Bereitgestellter Auszug –
********************
Um aus dieser blöden Situation herauszukommen und sich eine eigene Wohnung leisten zu können, braucht Corinna wieder einen Job. Wer in der Werbebranche arbeitet, weiß, was jetzt kommt:
„Sie sind ja schon über dreißig!“
„Ja.“
„Das ist in der Werbung natürlich ein Problem.“
(Seite 24)

Mitten in einem Vorstellungsgespräch, das der potenzielle Vorgesetzte für ein ausgiebiges Telefonat zur Regelung seines Privatkrams unterbricht, hat Corinna einen Geistesblitz: Warum nicht auf die Werbebranche pfeifen und aus ihrem Organisationstalent anderweitig Kapital schlagen – mit einem Wohnungs-Rundumbetreuungsservice? Haben nicht schon ihre Agentur-Kolleginnen immer gespottet, Greg genieße bei ihr „betreutes Wohnen“?
********************
Erfasste Daten –
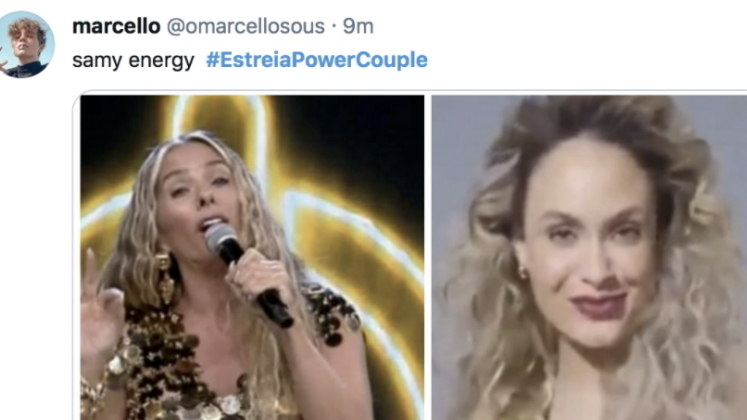Click the tweet text samy energy
The image size is (747, 420).
coord(133,60)
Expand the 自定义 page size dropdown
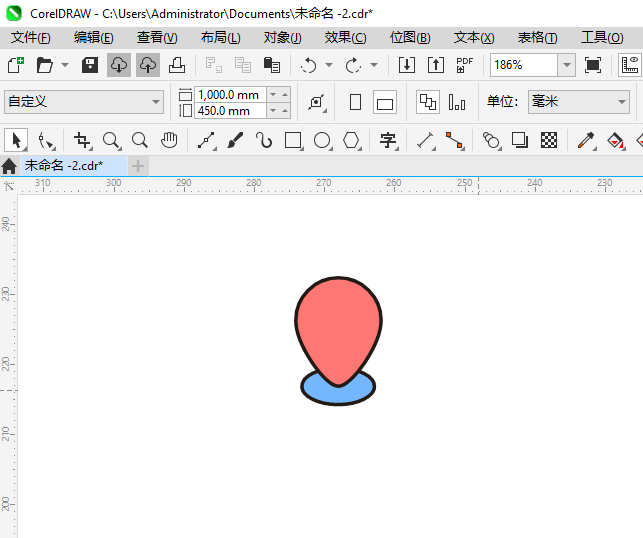This screenshot has height=538, width=643. [156, 102]
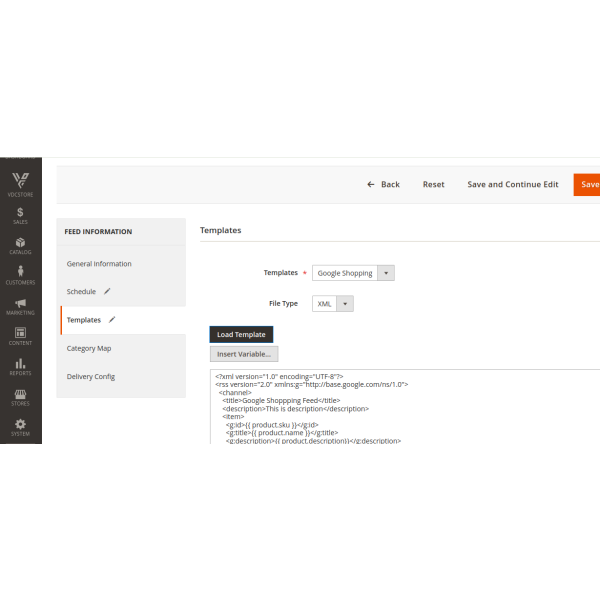600x600 pixels.
Task: Open the File Type XML dropdown
Action: (x=333, y=303)
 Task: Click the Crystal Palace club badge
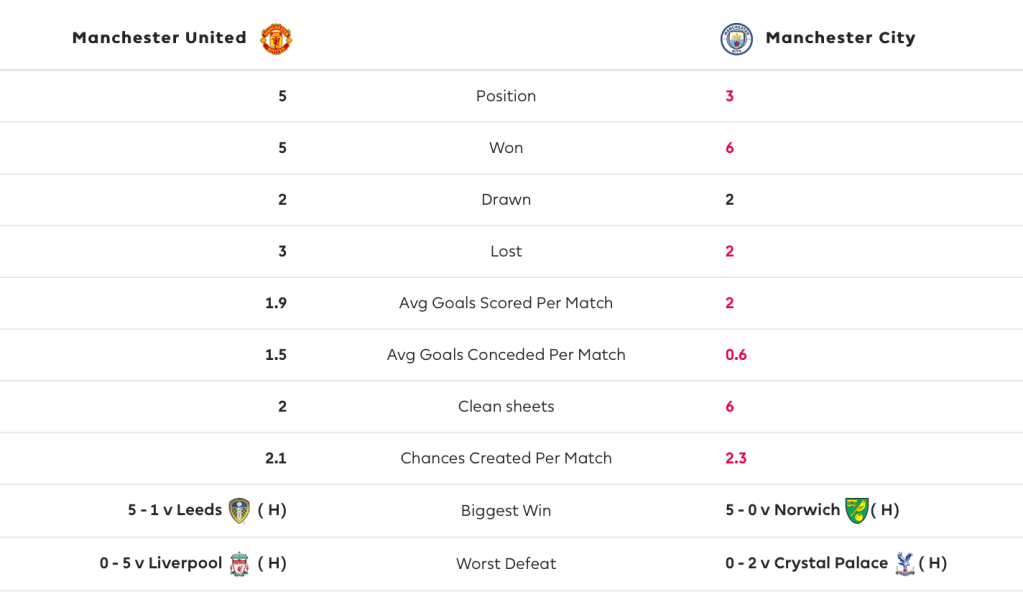[904, 563]
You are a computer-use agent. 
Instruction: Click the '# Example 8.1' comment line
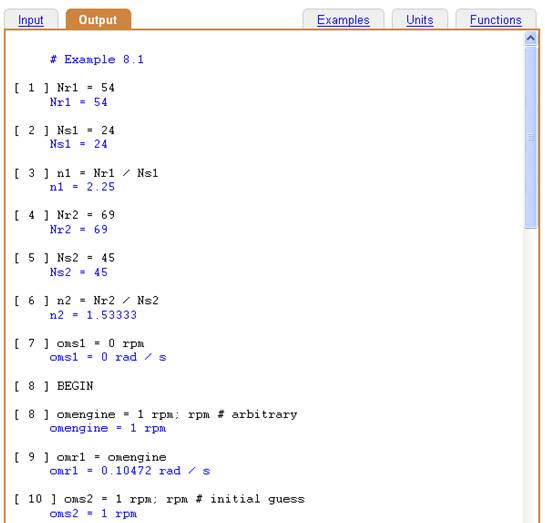[x=97, y=59]
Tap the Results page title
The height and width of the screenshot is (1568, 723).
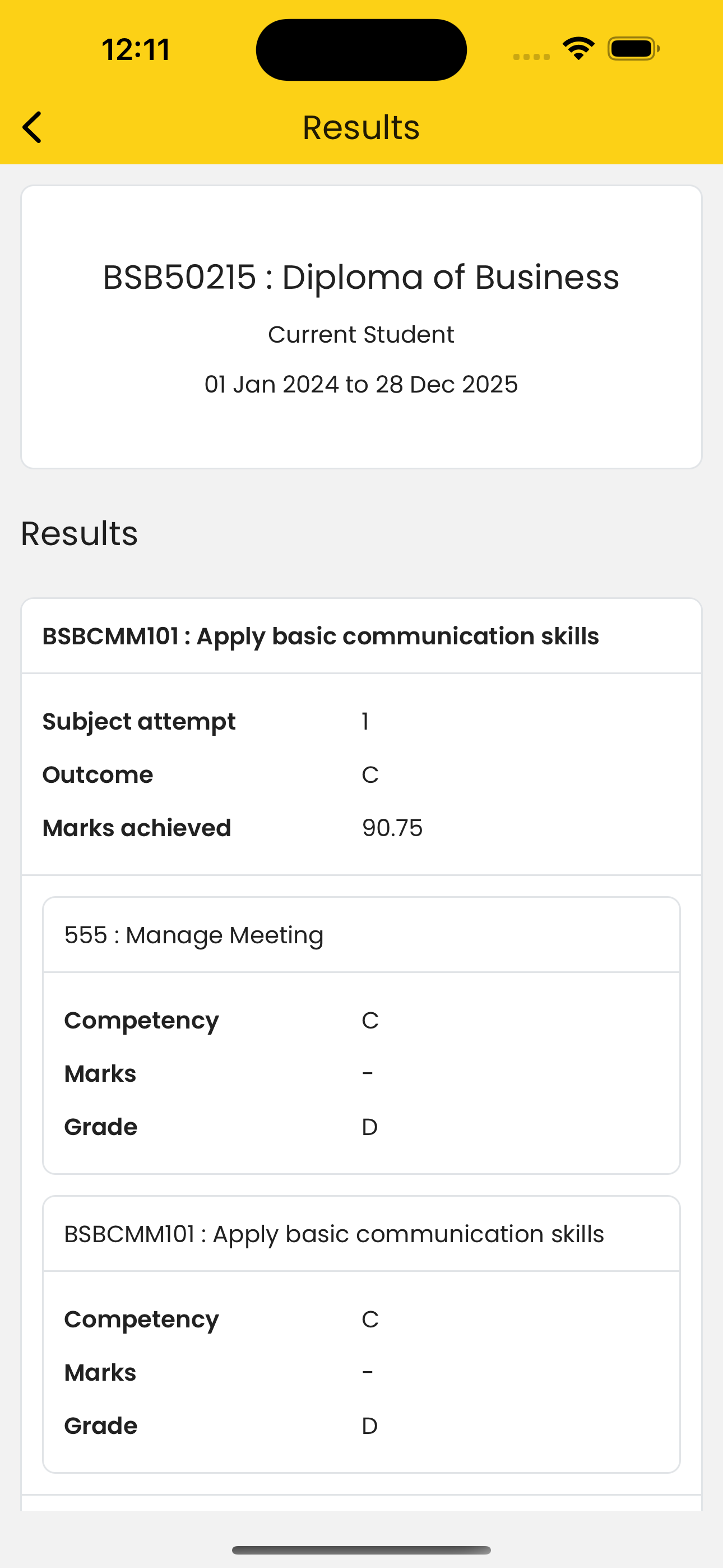tap(361, 127)
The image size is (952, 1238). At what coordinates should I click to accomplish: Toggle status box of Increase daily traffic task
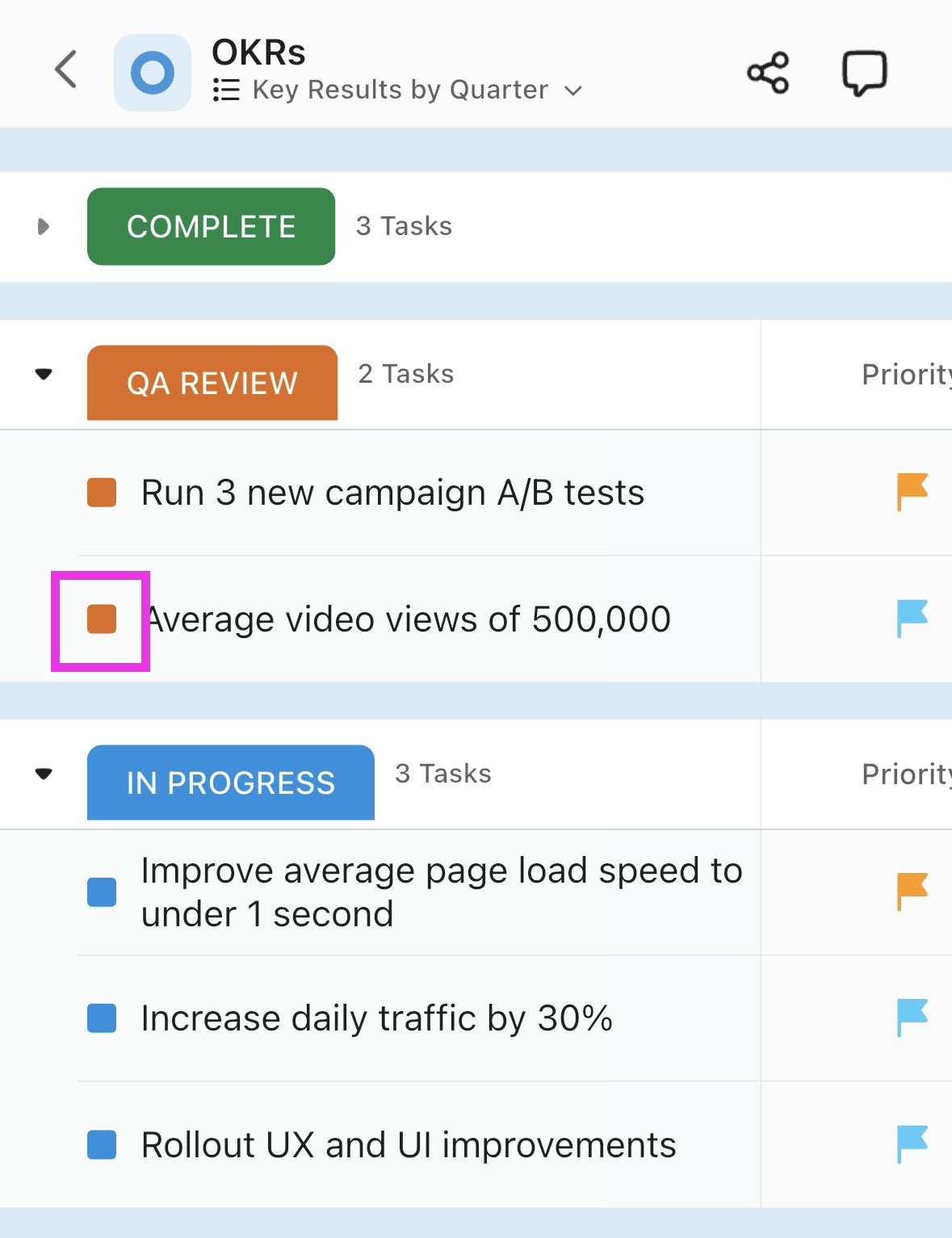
********************
Zu bearbeiten –
1. Erläutere in ein bis drei Sätzen, weshalb Corinna laut dem Auszug wieder einen Job braucht.
2. Ändere in der Auflistung den Abschnitt, der mit der Zeile beginnt, die „Expand the 自定义 page size dropdown“ enthält, und mit dem Ende der Auflistung schließt: Ersetze „Instruction“ durch „Anweisung“, lass alles Übrige unverändert und gib nur diesen Abschnitt ohne die Bilder wieder.
Der Auszug und die Auflistung stammen aus voneinander unabhängigen Quellen.

Lösungen je Aufgabe –
1. Corinna braucht wieder einen Job, um aus ihrer blöden Situation herauszukommen und sich eine eigene Wohnung leisten zu können.

2.
Expand the 自定义 page size dropdown
This screenshot has height=538, width=643. [156, 102]
600x600 pixels.
Task: Open the File Type XML dropdown
Action: (x=333, y=303)
 Task: Click the Crystal Palace club badge
[904, 563]
You are a computer-use agent. 
Anweisung: Click the '# Example 8.1' comment line
[x=97, y=59]
Tap the Results page title
The height and width of the screenshot is (1568, 723).
tap(361, 127)
The image size is (952, 1238). At what coordinates should I click to accomplish: Toggle status box of Increase daily traffic task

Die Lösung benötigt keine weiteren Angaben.